== TEXT EXTRACT ==
━━━━━━━━━━━━━━━━━━━━

As for charging limits, yes, this is a workstation replacement and is always plugged in. My last laptop that had a heat sink fail also with a charge limit on the battery showed 0% degradation to capacity after 3 years because how little I cycle the battery.

Okay, I figured it out. I added “and battery_ratio <= 0.74” after “if battery_plugged” on line 124 in drawing.py. thank you so much for the suggestion! Now the lightning bolt disappears when my charge level is above 74%! (My bios charge level limit is 75%)

I added an import/export capability to the dotmatrix web app, enabling you to save the displayed patterns as a json file and import them again. There is also a persistence checkbox, which when checked causes the display to never sleep. The modified code can be found in this fork. I submitted a Pull Request to the Framework project, but it doesn’t seem to be actively managed anymore.

I plan to build a python app that will, among other things, be able to import these files exported from the dotmatrix webapp and display them. I want to add other capabilities, maybe a horizontally scrolling marquee that can work across one or two matrix displays, to which you can feed a string that loops or a continuous text stream, and specify the vertical offset of the scrolling text. I’m thinking this could be combined with other capabilities, essentially functioning as a label for other functions displayed in adjacent matrix locations. Maybe this can be eventually developed into a pluggable architecture, enabling the development of simple composable display applications.

Great job on this! I made some extensions to it, and have ideas for a couple more things I’d like to do.

I’m trying to fork your repo and finding it not possible. I tried to create an account, and it gave me an error, but then I found that I was logged in any way. But while logged in, I can’t see your project. If I log out, I can see it, but then I can’t fork it.

━━━━━━━━━━━━━━━━━━━━

Extracted records
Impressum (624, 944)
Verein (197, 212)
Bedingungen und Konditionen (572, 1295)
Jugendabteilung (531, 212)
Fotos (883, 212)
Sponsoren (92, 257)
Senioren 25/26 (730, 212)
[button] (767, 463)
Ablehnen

━━━━━━━━━━━━━━━━━━━━

== OBJECTIVES ==
**1)** In the forum thread, which line of drawing.py was edited so the lightning bolt disappears above a certain charge level?
**2)** Write the next part of the forum thread, picking up after its final sentence.

== WRITTEN RESPONSES ==
**1)** Line 124.

**2)**
Thanks for checking it out!

It’s a private website, but a publicly viewable repository. I’m not sure why you were able to make an account, but it is intended to be closed. You are welcome to download the code and use it as you like. If you host some changes and send me a link I will merge them into the project if I think they would be useful to others.

Have fun tinkering with your LED panels!

Ok, great, that works. I’ll push the code to my Github account with attribution and a link to your repo. When I have something for you to look at, I’ll let you know.

To give you an idea what I’m working on: I added an option to show sensor temps and fan speeds in place of the disk and network metrics on the right panel. I then abstracted that, letting me target different metrics to each of the four quadrants, i.e. the top and bottom partitions you draw on the two panels. I added an arg parser that lets me specify a pre-defined metrics type to a desired quadrant, with the defaults being the ones you originally coded. So far, I just have the temps and fans, but I may add a couple more options. Also adding support for changing the config on the fly as the code runs, with a key listener checking key press status in each tick of your main loop.

BTW, I remember now that what I actually did was connect my Github account to your repo. It let me do that, but then I can’t read the repo when signed in. I was doing that in case you would accept a pull request, but having you check out my repo when I’m ready works just as well.

I appreciate you sharing the code with us. You have a superb framework implemented that makes it easy and fun to tinker with these matrix modules!

@Jeremy_Karst I completed some modifications to your code and pushed the code to a public GitHub repo.

Feel free to incorporate any or all of this into your repo if you like. If you have any comments or suggestions, I’d be happy to address them.

Enhancements and extensions:

  • Added an option to display temperature sensor readings or fan speeds, using the same spiral graph and bar displays you developed
  • The original system monitor apps are displayed by default. Alternative apps can be specified by program arguments. Program args can be specified to be applied when running as a Linux service also.
  • Any of the original or new apps can be targeted to a desired quadrant (i.e. top or bottom of left or right panel)
  • Integrated a plugin framework, so that additional apps can be provided easily by populating a single python script. The temp and fan apps are implemented as a plugin, to serve as an exemplar
  • Optional key listener enables quick display of the app names in each quadrant, while the key is pressed.
  • Auto-detect LED panels, so the code can work as-is with any panel installation setup (i.e. both left, both right, one each on either side of the keyboard, or one panel only on either side.

The README on the repo gives more info, including installation and run instructions.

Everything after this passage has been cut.